Dans ma faculté, j'avais créé en quatrième année un cours sur le droit des nationalités et des étrangers. Le sujet était récurrent à Toulouse, à cause de la proximité d'un centre de rétention. En France, la nationalité n'est pas un droit du sang, mais un droit du sol. En Allemagne, au contraire, c'est un droit du sang. La France est un territoire, l'Allemagne est une nation. En France, la nation s'est construite sur le territoire et à travers l'État. Il est intéressant de voir comment s'est opérée cette construction, quelles en sont les particularismes par rapport à des pays comme les États-Unis ou le Canada, quels sont ceux qui acceptent la double nationalité, comme la France, et ceux qui la refusent. Il faudrait évidemment conclure en citant la conférence de Renan sur le référendum au quotidien. Un cours d'instruction civique pourrait ainsi expliquer ce qu'est la nation et ce qu'elle implique comme devoirs.

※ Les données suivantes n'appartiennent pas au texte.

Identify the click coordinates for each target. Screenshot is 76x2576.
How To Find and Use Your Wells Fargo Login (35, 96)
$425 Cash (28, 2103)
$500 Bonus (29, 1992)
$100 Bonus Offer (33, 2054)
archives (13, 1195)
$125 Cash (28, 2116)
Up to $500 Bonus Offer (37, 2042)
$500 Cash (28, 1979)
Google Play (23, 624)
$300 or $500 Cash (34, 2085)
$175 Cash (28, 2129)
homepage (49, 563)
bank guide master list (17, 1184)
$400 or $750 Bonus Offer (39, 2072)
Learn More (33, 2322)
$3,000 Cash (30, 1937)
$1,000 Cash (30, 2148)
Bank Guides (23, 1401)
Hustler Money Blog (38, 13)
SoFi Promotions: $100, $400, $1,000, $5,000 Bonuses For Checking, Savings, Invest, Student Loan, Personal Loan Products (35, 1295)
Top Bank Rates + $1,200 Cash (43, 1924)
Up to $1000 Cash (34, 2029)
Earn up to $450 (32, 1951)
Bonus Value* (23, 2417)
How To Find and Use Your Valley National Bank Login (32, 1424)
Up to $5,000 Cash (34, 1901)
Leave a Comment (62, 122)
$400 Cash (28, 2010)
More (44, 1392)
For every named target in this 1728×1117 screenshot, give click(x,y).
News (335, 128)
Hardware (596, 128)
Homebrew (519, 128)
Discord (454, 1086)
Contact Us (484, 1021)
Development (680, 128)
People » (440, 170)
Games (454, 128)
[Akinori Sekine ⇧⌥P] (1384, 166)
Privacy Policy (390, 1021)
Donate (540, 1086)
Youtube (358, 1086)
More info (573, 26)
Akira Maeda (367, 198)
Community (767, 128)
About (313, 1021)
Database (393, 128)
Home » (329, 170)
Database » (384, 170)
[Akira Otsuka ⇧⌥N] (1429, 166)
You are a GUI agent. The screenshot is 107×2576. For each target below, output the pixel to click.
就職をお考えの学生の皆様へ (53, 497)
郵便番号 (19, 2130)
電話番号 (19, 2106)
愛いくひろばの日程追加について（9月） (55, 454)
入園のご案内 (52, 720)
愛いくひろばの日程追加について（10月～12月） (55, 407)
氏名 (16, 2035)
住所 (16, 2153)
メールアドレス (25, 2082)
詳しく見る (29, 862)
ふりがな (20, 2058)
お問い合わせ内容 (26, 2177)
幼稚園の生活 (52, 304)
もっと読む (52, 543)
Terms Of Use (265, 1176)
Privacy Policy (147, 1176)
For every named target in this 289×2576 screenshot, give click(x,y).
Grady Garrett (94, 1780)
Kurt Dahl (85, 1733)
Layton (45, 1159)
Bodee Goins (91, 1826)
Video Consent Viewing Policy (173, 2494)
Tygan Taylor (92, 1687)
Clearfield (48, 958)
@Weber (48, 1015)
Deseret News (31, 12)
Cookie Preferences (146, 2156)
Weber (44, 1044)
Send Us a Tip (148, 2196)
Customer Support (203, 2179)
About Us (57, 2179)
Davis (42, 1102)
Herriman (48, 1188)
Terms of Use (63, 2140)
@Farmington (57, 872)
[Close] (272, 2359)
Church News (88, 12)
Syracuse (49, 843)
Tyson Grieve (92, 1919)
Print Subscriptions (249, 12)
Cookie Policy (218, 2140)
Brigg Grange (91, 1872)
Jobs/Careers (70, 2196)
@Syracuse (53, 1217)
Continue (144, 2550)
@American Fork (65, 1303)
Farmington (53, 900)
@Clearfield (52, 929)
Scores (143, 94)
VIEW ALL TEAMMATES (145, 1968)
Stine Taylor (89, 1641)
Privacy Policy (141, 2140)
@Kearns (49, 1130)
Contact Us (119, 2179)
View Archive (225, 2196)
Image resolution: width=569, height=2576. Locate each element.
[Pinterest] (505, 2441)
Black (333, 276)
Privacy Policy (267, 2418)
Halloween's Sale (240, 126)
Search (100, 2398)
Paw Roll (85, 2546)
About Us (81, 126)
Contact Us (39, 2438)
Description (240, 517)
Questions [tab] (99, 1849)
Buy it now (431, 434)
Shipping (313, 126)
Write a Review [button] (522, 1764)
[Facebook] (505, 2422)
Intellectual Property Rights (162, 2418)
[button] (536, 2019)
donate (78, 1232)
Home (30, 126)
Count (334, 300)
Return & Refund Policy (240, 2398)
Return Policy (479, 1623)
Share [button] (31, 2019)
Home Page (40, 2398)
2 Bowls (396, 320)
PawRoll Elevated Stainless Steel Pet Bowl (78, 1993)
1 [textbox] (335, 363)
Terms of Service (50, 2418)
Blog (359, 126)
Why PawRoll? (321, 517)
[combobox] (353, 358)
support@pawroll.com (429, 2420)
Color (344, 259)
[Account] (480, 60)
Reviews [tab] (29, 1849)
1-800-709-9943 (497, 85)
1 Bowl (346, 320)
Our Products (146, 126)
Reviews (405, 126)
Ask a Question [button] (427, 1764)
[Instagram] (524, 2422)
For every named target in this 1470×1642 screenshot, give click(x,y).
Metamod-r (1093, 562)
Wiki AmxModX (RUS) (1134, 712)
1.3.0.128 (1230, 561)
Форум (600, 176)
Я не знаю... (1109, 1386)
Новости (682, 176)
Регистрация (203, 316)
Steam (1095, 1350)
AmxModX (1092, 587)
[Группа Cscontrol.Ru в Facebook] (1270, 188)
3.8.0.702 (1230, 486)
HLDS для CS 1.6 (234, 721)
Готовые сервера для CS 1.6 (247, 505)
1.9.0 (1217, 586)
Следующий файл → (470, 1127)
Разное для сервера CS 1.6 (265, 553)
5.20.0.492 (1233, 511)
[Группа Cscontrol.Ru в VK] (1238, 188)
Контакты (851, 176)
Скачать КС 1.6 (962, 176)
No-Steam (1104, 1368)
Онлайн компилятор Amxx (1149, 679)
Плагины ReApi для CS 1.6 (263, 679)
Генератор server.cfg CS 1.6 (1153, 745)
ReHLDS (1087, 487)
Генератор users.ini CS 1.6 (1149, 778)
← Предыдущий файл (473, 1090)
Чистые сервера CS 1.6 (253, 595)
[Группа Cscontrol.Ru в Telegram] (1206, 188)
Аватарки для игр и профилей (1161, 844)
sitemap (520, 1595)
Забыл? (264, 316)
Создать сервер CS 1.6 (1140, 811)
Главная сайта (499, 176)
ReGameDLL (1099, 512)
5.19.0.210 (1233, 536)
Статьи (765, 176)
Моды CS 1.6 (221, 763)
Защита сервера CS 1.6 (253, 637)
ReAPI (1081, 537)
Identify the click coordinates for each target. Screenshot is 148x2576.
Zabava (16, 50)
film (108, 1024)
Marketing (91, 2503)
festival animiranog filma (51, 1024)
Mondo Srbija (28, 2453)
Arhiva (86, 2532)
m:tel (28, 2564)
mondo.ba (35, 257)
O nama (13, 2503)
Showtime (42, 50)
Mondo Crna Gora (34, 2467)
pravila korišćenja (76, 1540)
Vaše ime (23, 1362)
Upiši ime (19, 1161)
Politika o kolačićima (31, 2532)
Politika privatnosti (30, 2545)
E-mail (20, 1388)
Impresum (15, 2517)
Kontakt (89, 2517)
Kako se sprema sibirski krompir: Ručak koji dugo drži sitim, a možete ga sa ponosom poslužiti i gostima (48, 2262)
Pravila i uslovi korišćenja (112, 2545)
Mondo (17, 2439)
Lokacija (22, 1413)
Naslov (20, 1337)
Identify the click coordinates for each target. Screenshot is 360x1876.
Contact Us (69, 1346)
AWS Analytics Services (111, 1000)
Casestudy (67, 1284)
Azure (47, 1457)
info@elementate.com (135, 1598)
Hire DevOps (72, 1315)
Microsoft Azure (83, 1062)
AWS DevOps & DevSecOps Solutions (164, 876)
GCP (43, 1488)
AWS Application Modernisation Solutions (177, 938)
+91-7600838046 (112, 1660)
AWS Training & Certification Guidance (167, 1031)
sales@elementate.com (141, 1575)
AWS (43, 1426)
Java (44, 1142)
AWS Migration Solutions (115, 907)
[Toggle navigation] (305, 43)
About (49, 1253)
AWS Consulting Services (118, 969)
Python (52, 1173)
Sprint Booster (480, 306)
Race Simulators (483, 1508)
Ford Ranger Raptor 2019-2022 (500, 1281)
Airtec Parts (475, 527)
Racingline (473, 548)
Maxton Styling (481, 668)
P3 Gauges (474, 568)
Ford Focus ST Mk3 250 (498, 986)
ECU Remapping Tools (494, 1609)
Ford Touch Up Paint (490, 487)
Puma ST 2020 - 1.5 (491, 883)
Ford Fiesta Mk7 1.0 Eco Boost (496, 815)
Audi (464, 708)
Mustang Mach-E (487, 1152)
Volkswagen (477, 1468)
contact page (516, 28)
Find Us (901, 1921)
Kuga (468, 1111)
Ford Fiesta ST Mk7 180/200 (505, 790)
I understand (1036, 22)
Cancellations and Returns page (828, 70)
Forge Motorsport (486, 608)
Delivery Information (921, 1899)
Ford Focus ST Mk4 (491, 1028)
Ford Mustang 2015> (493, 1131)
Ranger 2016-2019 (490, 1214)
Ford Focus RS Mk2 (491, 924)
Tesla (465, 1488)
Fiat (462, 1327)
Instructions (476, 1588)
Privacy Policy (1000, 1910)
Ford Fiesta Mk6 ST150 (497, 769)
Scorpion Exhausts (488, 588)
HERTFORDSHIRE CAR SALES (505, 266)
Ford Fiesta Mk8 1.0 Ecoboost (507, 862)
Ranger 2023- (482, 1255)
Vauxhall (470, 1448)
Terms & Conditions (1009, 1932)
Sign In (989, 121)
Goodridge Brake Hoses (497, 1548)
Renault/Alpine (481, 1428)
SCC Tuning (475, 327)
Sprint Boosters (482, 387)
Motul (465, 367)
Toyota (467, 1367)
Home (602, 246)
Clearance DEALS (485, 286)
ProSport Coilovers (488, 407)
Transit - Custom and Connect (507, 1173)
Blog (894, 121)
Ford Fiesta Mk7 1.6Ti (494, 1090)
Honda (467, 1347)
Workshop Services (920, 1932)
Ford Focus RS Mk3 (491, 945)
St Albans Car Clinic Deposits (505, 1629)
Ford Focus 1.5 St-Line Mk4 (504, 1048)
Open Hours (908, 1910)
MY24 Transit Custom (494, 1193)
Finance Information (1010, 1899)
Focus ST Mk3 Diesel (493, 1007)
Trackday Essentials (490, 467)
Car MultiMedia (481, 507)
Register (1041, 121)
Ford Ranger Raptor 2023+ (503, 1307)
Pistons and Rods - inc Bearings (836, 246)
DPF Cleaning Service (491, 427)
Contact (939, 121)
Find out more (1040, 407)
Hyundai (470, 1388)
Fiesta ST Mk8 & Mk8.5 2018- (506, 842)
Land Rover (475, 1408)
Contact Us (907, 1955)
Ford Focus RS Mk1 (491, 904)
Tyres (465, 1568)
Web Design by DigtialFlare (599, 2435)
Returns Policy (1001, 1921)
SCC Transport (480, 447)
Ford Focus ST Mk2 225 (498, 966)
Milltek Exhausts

Bien sûr, avant qu'un dialogue s'instaure entre le maître et l'élève, c'est d'abord au maître de parler. Nous prendrons le tournant du numérique dans l'enseignement, dans les dix prochaines années. Je suis convaincu que, pour les élèves de lycée, les cours se feront de plus en plus sur un support numérique, laissant davantage d'espace pour la discussion et le dialogue, en classe. L'apport des connaissances reste essentiel. Il faut d'abord que le maître parle avant d'engager le débat. Un débat permanent ne peut aboutir qu'au morcellement des points de vue. Depuis deux ans, on expérimente en section de terminale littéraire un cours sur le droit et les enjeux du monde contemporain. Deux méthodes sont possibles : partir des questions des élèves pour que le professeur fasse ensuite la synthèse de ce magma, ou bien laisser l'enseignant intervenir pendant une demi-heure pour organiser le débat. L'autorité du maître est intacte dès lors qu'il veut agir de manière à la faire valoir. Certes, ce sera d'une manière différente qu'en 1950, 1930 ou 1910, mais l'autorité reste réelle.
Quant aux programmes, la variété des points de vue est effectivement la bonne méthode pour traiter les sujets délicats, en étudiant, par exemple, celui des chroniqueurs arabes sur les croisades. Aussi magnifique que soit le tableau qu'on admire à Versailles, la question algérienne ne peut pas se résumer à la prise de la Smala d'Abd El Kader. Rassurez-vous : nous n'avons rien supprimé de l'histoire de France dans les programmes mais l'histoire ne faisant que s'enrichir, il nous faut bien compresser certaines périodes. La vraie question, c'est de savoir si les programmes doivent valoriser ce qui a fait l'unité de notre territoire ou bien faire état de toutes les fragilités de l'histoire de France ; pour comprendre l'histoire, il faut savoir « vibrer au souvenir du sacre de Reims ou à celui de la fête de la Fédération », disait Marc Bloch. La plupart des élèves se contentent de peu. L'an dernier, à Amiens, lors d'une exposition sur les pouvoirs de la presse évoquant le fameux « J'accuse ! », nous avons constaté que si quelques élèves connaissaient Zola par leurs cours de littérature, très peu savaient qui était Clemenceau. Un programme d'histoire n'est jamais neutre. Mais il n'y a pas de blanc dans l'histoire nationale, même si depuis quelques années on s'intéresse également à l'histoire d'autres pays.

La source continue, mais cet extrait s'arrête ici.